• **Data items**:
────────────────

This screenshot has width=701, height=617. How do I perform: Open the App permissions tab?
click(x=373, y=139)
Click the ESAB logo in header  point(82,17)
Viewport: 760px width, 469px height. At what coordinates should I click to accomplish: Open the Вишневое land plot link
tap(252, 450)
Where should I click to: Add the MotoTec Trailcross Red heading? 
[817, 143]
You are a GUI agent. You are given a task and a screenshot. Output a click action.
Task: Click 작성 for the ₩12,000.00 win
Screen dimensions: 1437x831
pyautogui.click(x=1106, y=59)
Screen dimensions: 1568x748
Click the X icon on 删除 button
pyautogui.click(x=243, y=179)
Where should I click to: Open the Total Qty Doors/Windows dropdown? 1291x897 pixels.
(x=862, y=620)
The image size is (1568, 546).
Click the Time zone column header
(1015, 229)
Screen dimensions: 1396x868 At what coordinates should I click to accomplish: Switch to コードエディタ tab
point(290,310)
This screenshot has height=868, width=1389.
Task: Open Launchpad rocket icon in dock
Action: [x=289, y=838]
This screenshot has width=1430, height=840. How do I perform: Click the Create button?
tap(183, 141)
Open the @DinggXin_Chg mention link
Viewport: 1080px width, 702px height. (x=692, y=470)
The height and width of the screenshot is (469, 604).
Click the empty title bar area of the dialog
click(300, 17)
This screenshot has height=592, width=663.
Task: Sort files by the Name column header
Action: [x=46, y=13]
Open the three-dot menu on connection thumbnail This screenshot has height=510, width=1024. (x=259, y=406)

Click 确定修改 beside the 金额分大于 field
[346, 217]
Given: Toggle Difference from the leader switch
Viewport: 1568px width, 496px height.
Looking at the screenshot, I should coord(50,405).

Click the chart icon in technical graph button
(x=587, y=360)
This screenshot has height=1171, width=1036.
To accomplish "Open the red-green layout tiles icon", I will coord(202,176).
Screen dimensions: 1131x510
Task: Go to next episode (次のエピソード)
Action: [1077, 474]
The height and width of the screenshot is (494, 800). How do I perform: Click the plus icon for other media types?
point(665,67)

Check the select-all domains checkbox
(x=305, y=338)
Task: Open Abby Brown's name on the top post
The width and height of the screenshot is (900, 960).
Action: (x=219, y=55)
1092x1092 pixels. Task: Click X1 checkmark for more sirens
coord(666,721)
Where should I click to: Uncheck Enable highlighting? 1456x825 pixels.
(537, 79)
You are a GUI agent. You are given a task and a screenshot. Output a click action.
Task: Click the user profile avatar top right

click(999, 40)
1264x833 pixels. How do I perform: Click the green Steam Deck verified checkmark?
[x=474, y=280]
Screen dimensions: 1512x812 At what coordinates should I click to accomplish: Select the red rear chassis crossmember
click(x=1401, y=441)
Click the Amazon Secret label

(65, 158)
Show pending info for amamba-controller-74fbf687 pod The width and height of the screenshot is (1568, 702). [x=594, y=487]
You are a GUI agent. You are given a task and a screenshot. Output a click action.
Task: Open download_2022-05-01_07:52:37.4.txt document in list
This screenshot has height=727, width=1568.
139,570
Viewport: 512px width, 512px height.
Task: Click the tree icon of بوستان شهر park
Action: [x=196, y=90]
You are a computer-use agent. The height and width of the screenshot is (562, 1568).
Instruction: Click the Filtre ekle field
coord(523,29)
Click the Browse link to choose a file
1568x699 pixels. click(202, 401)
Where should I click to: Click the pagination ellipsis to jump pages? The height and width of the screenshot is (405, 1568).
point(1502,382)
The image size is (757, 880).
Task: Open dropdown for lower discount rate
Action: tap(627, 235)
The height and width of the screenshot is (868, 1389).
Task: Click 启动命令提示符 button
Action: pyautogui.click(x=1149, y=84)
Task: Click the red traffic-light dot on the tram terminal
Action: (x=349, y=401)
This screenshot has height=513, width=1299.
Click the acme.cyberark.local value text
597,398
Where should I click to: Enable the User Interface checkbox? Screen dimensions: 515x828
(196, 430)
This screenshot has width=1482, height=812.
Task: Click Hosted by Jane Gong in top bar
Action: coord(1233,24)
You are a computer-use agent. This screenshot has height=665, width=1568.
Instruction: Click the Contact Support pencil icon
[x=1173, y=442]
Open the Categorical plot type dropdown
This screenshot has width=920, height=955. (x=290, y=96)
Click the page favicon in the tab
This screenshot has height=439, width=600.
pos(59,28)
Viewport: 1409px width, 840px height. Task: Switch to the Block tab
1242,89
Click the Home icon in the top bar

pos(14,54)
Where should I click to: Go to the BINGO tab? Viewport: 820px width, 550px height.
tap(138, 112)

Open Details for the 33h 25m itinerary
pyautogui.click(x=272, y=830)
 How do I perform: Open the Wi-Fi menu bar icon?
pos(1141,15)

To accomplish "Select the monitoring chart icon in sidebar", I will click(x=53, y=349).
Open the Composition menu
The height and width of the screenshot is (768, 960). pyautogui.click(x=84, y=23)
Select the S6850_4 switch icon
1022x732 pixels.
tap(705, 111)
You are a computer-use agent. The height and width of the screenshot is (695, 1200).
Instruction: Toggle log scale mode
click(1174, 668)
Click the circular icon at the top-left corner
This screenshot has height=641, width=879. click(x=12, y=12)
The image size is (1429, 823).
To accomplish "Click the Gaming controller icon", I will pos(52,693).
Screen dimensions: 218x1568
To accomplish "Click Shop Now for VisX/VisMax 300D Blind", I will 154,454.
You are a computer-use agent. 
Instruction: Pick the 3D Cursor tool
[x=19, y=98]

────────────────

• **Task instructions**:
Can you print the listing above line for line, with nothing changed?

• **Output below**:
This screenshot has width=701, height=617. How do I perform: Open the App permissions tab?
click(x=373, y=139)
Click the ESAB logo in header  point(82,17)
Viewport: 760px width, 469px height. At what coordinates should I click to accomplish: Open the Вишневое land plot link
tap(252, 450)
Where should I click to: Add the MotoTec Trailcross Red heading? 
[817, 143]
You are a GUI agent. You are given a task and a screenshot. Output a click action.
Task: Click 작성 for the ₩12,000.00 win
Screen dimensions: 1437x831
pyautogui.click(x=1106, y=59)
Screen dimensions: 1568x748
Click the X icon on 删除 button
pyautogui.click(x=243, y=179)
Where should I click to: Open the Total Qty Doors/Windows dropdown? 1291x897 pixels.
(x=862, y=620)
The image size is (1568, 546).
Click the Time zone column header
(1015, 229)
Screen dimensions: 1396x868 At what coordinates should I click to accomplish: Switch to コードエディタ tab
point(290,310)
This screenshot has height=868, width=1389.
Task: Open Launchpad rocket icon in dock
Action: [x=289, y=838]
This screenshot has width=1430, height=840. How do I perform: Click the Create button?
tap(183, 141)
Open the @DinggXin_Chg mention link
Viewport: 1080px width, 702px height. (x=692, y=470)
The height and width of the screenshot is (469, 604).
Click the empty title bar area of the dialog
click(300, 17)
This screenshot has height=592, width=663.
Task: Sort files by the Name column header
Action: [x=46, y=13]
Open the three-dot menu on connection thumbnail This screenshot has height=510, width=1024. (x=259, y=406)

Click 确定修改 beside the 金额分大于 field
[346, 217]
Given: Toggle Difference from the leader switch
Viewport: 1568px width, 496px height.
Looking at the screenshot, I should coord(50,405).

Click the chart icon in technical graph button
(x=587, y=360)
This screenshot has height=1171, width=1036.
To accomplish "Open the red-green layout tiles icon", I will coord(202,176).
Screen dimensions: 1131x510
Task: Go to next episode (次のエピソード)
Action: [1077, 474]
The height and width of the screenshot is (494, 800). How do I perform: Click the plus icon for other media types?
point(665,67)

Check the select-all domains checkbox
(x=305, y=338)
Task: Open Abby Brown's name on the top post
The width and height of the screenshot is (900, 960).
Action: (x=219, y=55)
1092x1092 pixels. Task: Click X1 checkmark for more sirens
coord(666,721)
Where should I click to: Uncheck Enable highlighting? 1456x825 pixels.
(537, 79)
You are a GUI agent. You are given a task and a screenshot. Output a click action.
Task: Click the user profile avatar top right

click(999, 40)
1264x833 pixels. How do I perform: Click the green Steam Deck verified checkmark?
[x=474, y=280]
Screen dimensions: 1512x812 At what coordinates should I click to accomplish: Select the red rear chassis crossmember
click(x=1401, y=441)
Click the Amazon Secret label

(65, 158)
Show pending info for amamba-controller-74fbf687 pod The width and height of the screenshot is (1568, 702). [x=594, y=487]
You are a GUI agent. You are given a task and a screenshot. Output a click action.
Task: Open download_2022-05-01_07:52:37.4.txt document in list
This screenshot has height=727, width=1568.
139,570
Viewport: 512px width, 512px height.
Task: Click the tree icon of بوستان شهر park
Action: [x=196, y=90]
You are a computer-use agent. The height and width of the screenshot is (562, 1568).
Instruction: Click the Filtre ekle field
coord(523,29)
Click the Browse link to choose a file
1568x699 pixels. click(202, 401)
Where should I click to: Click the pagination ellipsis to jump pages? The height and width of the screenshot is (405, 1568).
point(1502,382)
The image size is (757, 880).
Task: Open dropdown for lower discount rate
Action: tap(627, 235)
The height and width of the screenshot is (868, 1389).
Task: Click 启动命令提示符 button
Action: pyautogui.click(x=1149, y=84)
Task: Click the red traffic-light dot on the tram terminal
Action: (x=349, y=401)
This screenshot has height=513, width=1299.
Click the acme.cyberark.local value text
597,398
Where should I click to: Enable the User Interface checkbox? Screen dimensions: 515x828
(196, 430)
This screenshot has width=1482, height=812.
Task: Click Hosted by Jane Gong in top bar
Action: coord(1233,24)
You are a computer-use agent. This screenshot has height=665, width=1568.
Instruction: Click the Contact Support pencil icon
[x=1173, y=442]
Open the Categorical plot type dropdown
This screenshot has width=920, height=955. (x=290, y=96)
Click the page favicon in the tab
This screenshot has height=439, width=600.
pos(59,28)
Viewport: 1409px width, 840px height. Task: Switch to the Block tab
1242,89
Click the Home icon in the top bar

pos(14,54)
Where should I click to: Go to the BINGO tab? Viewport: 820px width, 550px height.
tap(138, 112)

Open Details for the 33h 25m itinerary
pyautogui.click(x=272, y=830)
 How do I perform: Open the Wi-Fi menu bar icon?
pos(1141,15)

To accomplish "Select the monitoring chart icon in sidebar", I will click(x=53, y=349).
Open the Composition menu
The height and width of the screenshot is (768, 960). pyautogui.click(x=84, y=23)
Select the S6850_4 switch icon
1022x732 pixels.
tap(705, 111)
You are a computer-use agent. The height and width of the screenshot is (695, 1200).
Instruction: Toggle log scale mode
click(1174, 668)
Click the circular icon at the top-left corner
This screenshot has height=641, width=879. click(x=12, y=12)
The image size is (1429, 823).
To accomplish "Click the Gaming controller icon", I will pos(52,693).
Screen dimensions: 218x1568
To accomplish "Click Shop Now for VisX/VisMax 300D Blind", I will 154,454.
You are a computer-use agent. 
Instruction: Pick the 3D Cursor tool
[x=19, y=98]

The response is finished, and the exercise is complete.